This book is dreadful: here are the many reasons why:

The material is disorganised. The book is ostensibly about extra spatial dimensions. The concepts are introduced in the first few chapters then don't re-appear until the last few chapters. The Standard Model is introduced twice.

The explanations are poor and sometimes wrong. The section on the Pauli Principle is riddled with errors and omissions that should show more embarress a good A-level chemistry student. The section on CP symmetry and CPT symmetry is so bad that I did not recognise these concepts for what they were until several chapters later. These concepts are not actually difficult to explain, even if it is hard to see why they should be true: In CP symmetry, all matter is swapped for it's antimatter equivalent and the directions left and right are reversed. When this is done, no difference can be detected between before and after the swap. This symmetry is known to work for all physical processes except those involving the weak nuclear force. In CPT symmetry, as well as swapping matter for antimatter and left for right, the direction of time is reversed. This symmetry was believed to hold for all circumstances - it could have happened five times since you started reading this review and you would never be able to tell the difference! However, very recent results have suggested that neutrinos and antinuetrinos may have different masses which would mean that CPT symmetry does not apply to them. This isn't a well established result yet, though. So, really, how hard was that to explain? Randall also offers the worst introduction to the fundamental mysteries of quantum mechanics I've ever read (and I've read quite a number).

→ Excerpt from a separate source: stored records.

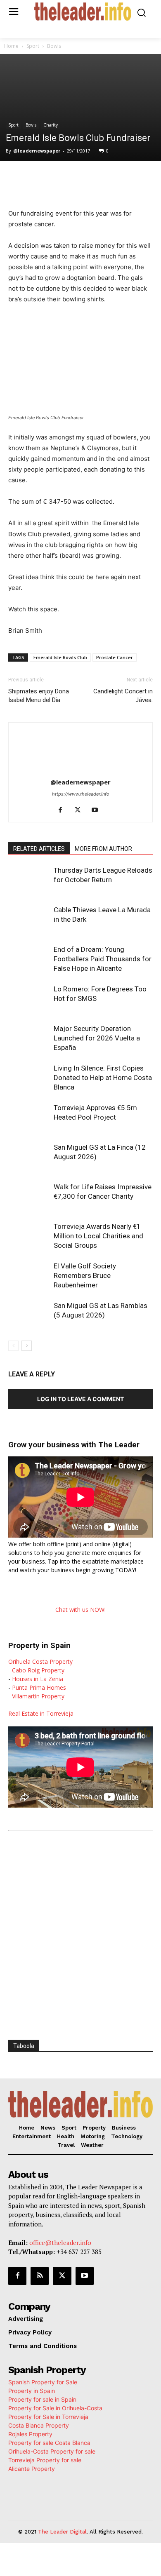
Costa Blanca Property (38, 2425)
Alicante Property (31, 2468)
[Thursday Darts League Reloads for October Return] (29, 880)
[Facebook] (42, 178)
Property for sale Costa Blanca (49, 2442)
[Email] (137, 178)
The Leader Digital (62, 2532)
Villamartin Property (38, 1696)
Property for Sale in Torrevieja (48, 2416)
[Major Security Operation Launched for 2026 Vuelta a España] (29, 1038)
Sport (32, 45)
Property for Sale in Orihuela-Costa (55, 2408)
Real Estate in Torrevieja (40, 1713)
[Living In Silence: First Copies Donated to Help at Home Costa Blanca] (29, 1078)
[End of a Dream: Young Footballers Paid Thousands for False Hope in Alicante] (29, 959)
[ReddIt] (118, 178)
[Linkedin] (99, 178)
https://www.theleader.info (80, 794)
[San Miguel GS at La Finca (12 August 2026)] (29, 1157)
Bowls (54, 45)
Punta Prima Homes (39, 1687)
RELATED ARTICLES (39, 848)
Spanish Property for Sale (42, 2382)
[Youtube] (98, 810)
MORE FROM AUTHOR (103, 848)
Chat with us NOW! (80, 1609)
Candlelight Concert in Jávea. (123, 696)
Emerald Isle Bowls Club (60, 657)
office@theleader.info (60, 2242)
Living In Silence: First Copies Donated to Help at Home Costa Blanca (103, 1077)
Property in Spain (31, 2390)
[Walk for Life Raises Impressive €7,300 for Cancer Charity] (29, 1196)
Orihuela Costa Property (40, 1661)
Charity (50, 125)
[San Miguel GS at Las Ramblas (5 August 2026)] (29, 1315)
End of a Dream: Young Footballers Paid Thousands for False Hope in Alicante (103, 958)
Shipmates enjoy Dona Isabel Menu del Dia (38, 696)
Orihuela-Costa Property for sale (51, 2451)
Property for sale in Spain (42, 2399)
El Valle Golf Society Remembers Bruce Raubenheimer (85, 1275)
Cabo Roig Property (38, 1670)
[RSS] (40, 2276)
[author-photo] (80, 770)
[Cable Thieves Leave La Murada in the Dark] (29, 919)
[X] (61, 178)
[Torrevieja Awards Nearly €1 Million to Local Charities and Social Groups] (29, 1236)
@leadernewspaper (36, 151)
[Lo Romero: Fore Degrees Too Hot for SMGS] (29, 998)
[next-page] (26, 1346)
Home (11, 45)
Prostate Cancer (114, 657)
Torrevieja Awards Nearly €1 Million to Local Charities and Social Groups (98, 1235)
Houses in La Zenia (37, 1679)
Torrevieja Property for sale (44, 2459)
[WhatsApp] (80, 178)
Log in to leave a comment (80, 1398)
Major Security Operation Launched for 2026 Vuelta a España (97, 1038)
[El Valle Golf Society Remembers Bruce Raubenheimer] (29, 1275)
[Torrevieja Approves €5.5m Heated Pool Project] (29, 1117)
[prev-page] (13, 1346)
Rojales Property (30, 2433)
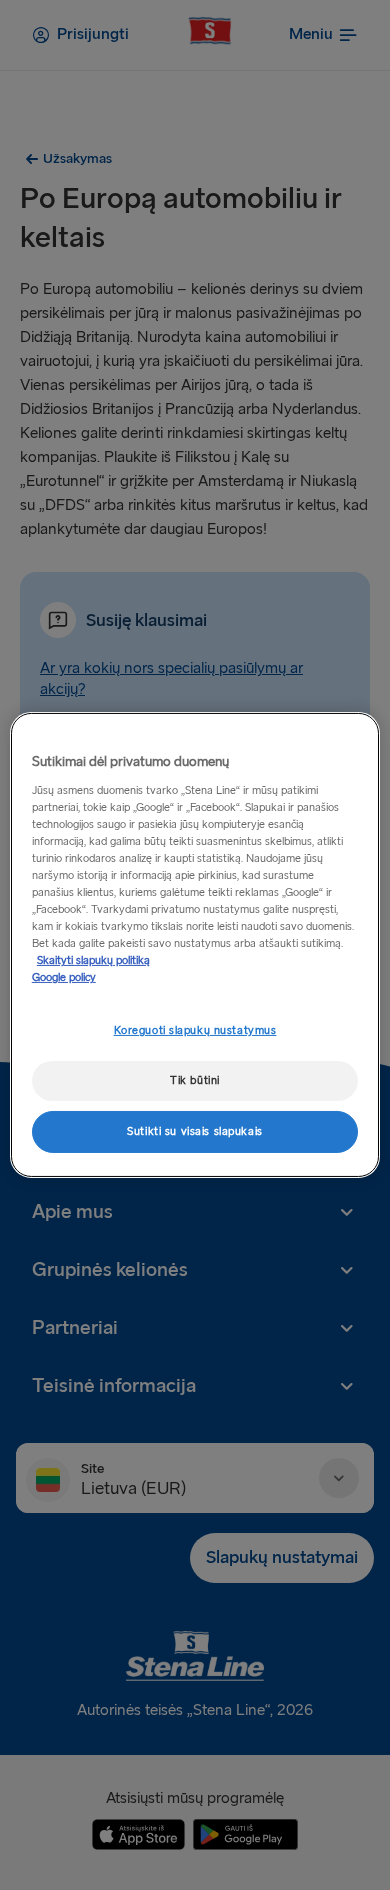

Randall can't write: Additionally to giving bad explanations, Randall also gives us a very bad story at the beginning of each chapter. These stories have no literary merit and do not make understanding the forthcoming material any easier. They are like the dialogues from Godel, Escher, Bach by Hofstadter with all wit, literary merit and purpose removed, except they aren't dialogues, either.

Pop song wisdom: Each chapter begins with a quote from a pop song. These are not profound or witty. Many, many years ago I developed the principle, "Do not get your life wisdom from pop songs." One could also say, "Do not quote pop songs at the heads of chapters unless you want to look as if you've never read a book in your life."

Repetition: Using the same unclear explanation over and over again does not make a topic easier to understand. Since it was very difficult to understand Randall's explanations of concepts I am already familiar with repeating them isn't helpful.

Bloat: The new "physics" Randall wants to explain comes in the final two chapters of a long book which is full of digressions that are irrelevant to the main thrust. Weirdly the author includes every theoretical development of the last 20 years except the only one that has a firm experimental basis (i.e. neutrino oscillation, which I'm not going to explain here). Weirdly, this would have been useful, unlike the ones she does include, because the issue of "flavour mixing" comes up at one point. Again it took me some time to realise that this "flavour mixing" was something I knew about - neutrino oscillation!

Is there anything good about this book? Well, there's an explanation of why one theory of relativity is Special and the other is General that you won't find in many other places. Is that compensation for nearly 500p of tedious, repetitive and extremely speculative barely comprehensible explanations?

Stick to the maths, Lisa; you're good at maths.